START Given information

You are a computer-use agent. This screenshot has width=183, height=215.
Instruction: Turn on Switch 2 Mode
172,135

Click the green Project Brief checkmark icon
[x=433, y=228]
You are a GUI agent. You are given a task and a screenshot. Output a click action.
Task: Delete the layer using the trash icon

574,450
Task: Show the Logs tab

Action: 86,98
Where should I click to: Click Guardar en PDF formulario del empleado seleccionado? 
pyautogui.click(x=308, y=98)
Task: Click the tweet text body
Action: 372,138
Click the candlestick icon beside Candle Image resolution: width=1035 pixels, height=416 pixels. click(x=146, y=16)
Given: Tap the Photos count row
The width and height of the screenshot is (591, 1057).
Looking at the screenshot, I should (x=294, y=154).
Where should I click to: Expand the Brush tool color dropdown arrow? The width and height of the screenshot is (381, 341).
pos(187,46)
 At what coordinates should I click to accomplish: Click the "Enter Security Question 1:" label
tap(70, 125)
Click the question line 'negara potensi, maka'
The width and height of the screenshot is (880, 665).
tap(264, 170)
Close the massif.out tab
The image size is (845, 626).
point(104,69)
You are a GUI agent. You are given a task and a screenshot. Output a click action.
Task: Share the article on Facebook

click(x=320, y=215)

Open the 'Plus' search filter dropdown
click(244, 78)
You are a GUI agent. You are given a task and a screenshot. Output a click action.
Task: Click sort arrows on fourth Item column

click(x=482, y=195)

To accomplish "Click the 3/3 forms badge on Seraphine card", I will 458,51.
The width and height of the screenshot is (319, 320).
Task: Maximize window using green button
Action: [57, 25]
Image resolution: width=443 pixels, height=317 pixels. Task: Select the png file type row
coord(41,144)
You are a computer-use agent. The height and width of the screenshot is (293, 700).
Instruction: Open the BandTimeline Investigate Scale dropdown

END Given information

### Task directions:
Return only the stretch of the material above from the line holding "Click the green Project Brief checkmark icon" through the line holding "Given: Tap the Photos count row", copied exactly.

### Worked solution:
Click the green Project Brief checkmark icon
[x=433, y=228]
You are a GUI agent. You are given a task and a screenshot. Output a click action.
Task: Delete the layer using the trash icon

574,450
Task: Show the Logs tab

Action: 86,98
Where should I click to: Click Guardar en PDF formulario del empleado seleccionado? 
pyautogui.click(x=308, y=98)
Task: Click the tweet text body
Action: 372,138
Click the candlestick icon beside Candle Image resolution: width=1035 pixels, height=416 pixels. click(x=146, y=16)
Given: Tap the Photos count row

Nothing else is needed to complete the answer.